De Raad heeft in de rapportage van 30 augustus 2013 geconcludeerd dat de grootouders een rol in het leven van [minderjarige] zouden moeten blijven spelen, mits het contact veilig is voor haar. De Raad dacht op dat moment aan in eerste instantie begeleide bezoeken op neutraal terrein, begeleid door een derde, zodat [minderjarige] niets mee hoeft te krijgen van de strijd tussen grootouders en de moeder. WSJ heeft in navolging van dit advies een aantal begeleide bezoeken opgestart. WSJ is van mening dat het de grootmoeder onvoldoende lukt om [minderjarige] niet met haar verdriet, frustraties en strijd te belasten. In dit verband merkt de rechtbank op dat ter zitting zichtbaar sprake was van hevige emoties bij de grootmoeder.
3.3
Gelet op het voorgaande acht de rechtbank op dit moment begeleide omgang in het belang van [minderjarige] noodzakelijk. Vast staat dat er sinds februari 2014 geen begeleide omgang tussen [minderjarige] en de grootouders heeft plaatsgevonden omdat begeleide omgang vanaf dat moment voor de grootmoeder niet meer bespreekbaar is. Ter zitting heeft de grootmoeder desgevraagd aangegeven dat zij bij dit standpunt blijft. Bij deze stand van zaken ziet de rechtbank op dit moment geen mogelijkheden meer voor enige vorm van omgang.
3.4
Om die reden zal het verzoek worden afgewezen. Dit betekent echter niet dat voor de (verdere) toekomst de mogelijkheden voor omgang tussen de grootouders en [minderjarige] per definitie zijn uitgesloten. Daarvoor zal echter wel aan een aantal minimumvoorwaarden moeten worden voldaan.
3.4.1
De rechtbank acht het noodzakelijk dat er in de toekomst hulpverlening (bijvoorbeeld in de vorm van systeemtherapie) gaat worden ingezet om de relatie tussen de grootmoeder en de moeder te normaliseren.
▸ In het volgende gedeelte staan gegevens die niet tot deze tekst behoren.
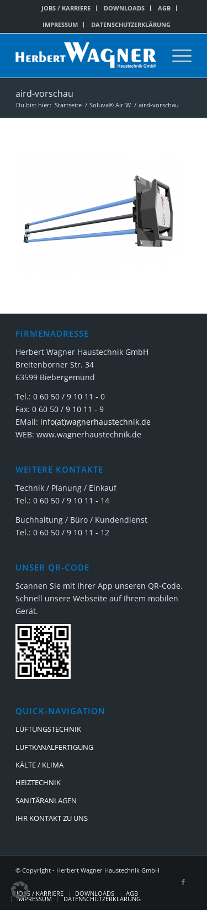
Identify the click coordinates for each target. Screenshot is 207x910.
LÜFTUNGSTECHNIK (48, 729)
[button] (20, 890)
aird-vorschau (44, 93)
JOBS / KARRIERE (66, 8)
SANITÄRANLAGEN (46, 800)
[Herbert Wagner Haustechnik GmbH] (85, 56)
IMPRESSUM (60, 24)
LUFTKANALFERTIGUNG (54, 747)
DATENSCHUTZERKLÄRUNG (131, 24)
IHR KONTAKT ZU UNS (51, 818)
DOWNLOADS (124, 8)
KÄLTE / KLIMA (39, 765)
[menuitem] (66, 8)
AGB (164, 8)
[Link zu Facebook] (183, 882)
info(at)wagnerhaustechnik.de (95, 421)
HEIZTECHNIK (38, 782)
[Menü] (176, 56)
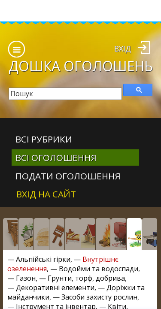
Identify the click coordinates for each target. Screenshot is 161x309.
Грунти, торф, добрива (86, 278)
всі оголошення (56, 157)
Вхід (122, 48)
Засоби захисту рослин (99, 297)
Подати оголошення (68, 176)
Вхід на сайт (46, 194)
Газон (26, 278)
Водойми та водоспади (98, 268)
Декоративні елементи (55, 287)
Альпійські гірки (43, 259)
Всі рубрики (43, 139)
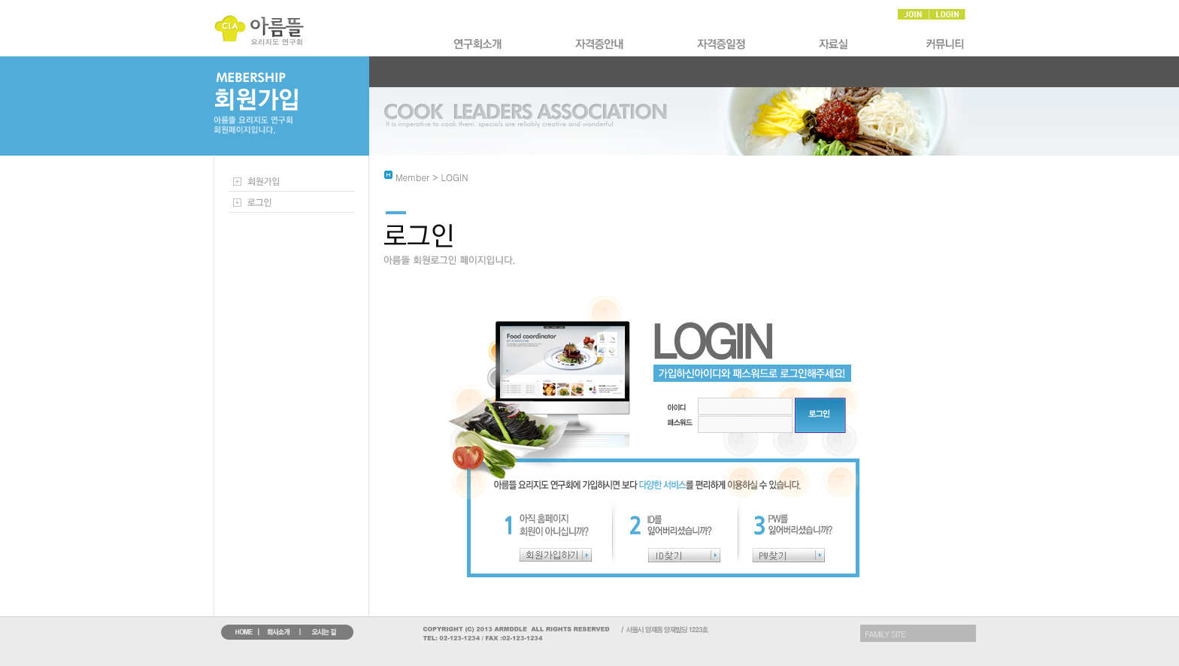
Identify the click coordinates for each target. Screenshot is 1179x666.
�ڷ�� (837, 44)
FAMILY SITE (885, 634)
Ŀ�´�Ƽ (942, 44)
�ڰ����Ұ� (601, 44)
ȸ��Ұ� (479, 44)
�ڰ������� (722, 44)
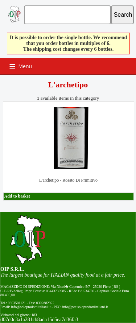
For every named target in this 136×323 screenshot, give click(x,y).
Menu (25, 66)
De grootmoeder heeft haar bereidheid daartoe inmiddels uitgesproken en ook de moeder heeft ter zitting aangegeven daar niet afwijzend tegenover te staan. Het is aan WSJ om te bezien wanneer de draagkracht bij de moeder het toelaat om hiermee te starten en te zorgen dat een en ander in gang wordt gezet.
3.4.2
De rechtbank acht het voorts noodzakelijk dat de grootmoeder individuele therapie gaat aanvaarden om te verwerken dat [minderjarige] niet bij haar zal opgroeien en dat haar rol als opvoeder van [minderjarige] blijvend verloren is gegaan. Ook al voelt de abrupte wijziging van de situatie waarin de grootmoeder jarenlang de zorg over [minderjarige] heeft gehad voor haar als oneerlijk en ondankbaar: de grootmoeder zal dit gegeven moeten leren accepteren.
3.5
De rechtbank merkt voorts ter informatie van de grootmoeder nog op dat haar bezwaren tegen WSJ als uitvoerder van de ondertoezichtstelling niet in deze procedure aan de rechtbank ter beoordeling kan worden voorgelegd. WSJ heeft ter zitting hierover opgemerkt in beginsel bereid te zijn de ondertoezichtstelling aan de Jeugd- en Gezinsbeschermers over te dragen, maar niet op de korte termijn.
DE BESLISSING
De rechtbank:
- wijst het verzoek af.
Deze beschikking is gegeven door mr. J.L. Roubos, rechter tevens kinderrechter, in tegenwoordigheid van T.B.A. Verbeij als griffier en in het openbaar uitgesproken op 25 maart 2015
Tegen deze beschikking kan – voor zover er definitief is beslist – door tussenkomst van een advocaat hoger beroep worden ingesteld bij het gerechtshof te Amsterdam. De verzoekende partij en/of de zich verwerende partij dient het hoger beroep binnen de termijn van drie maanden na de dag van de uitspraak in te stellen.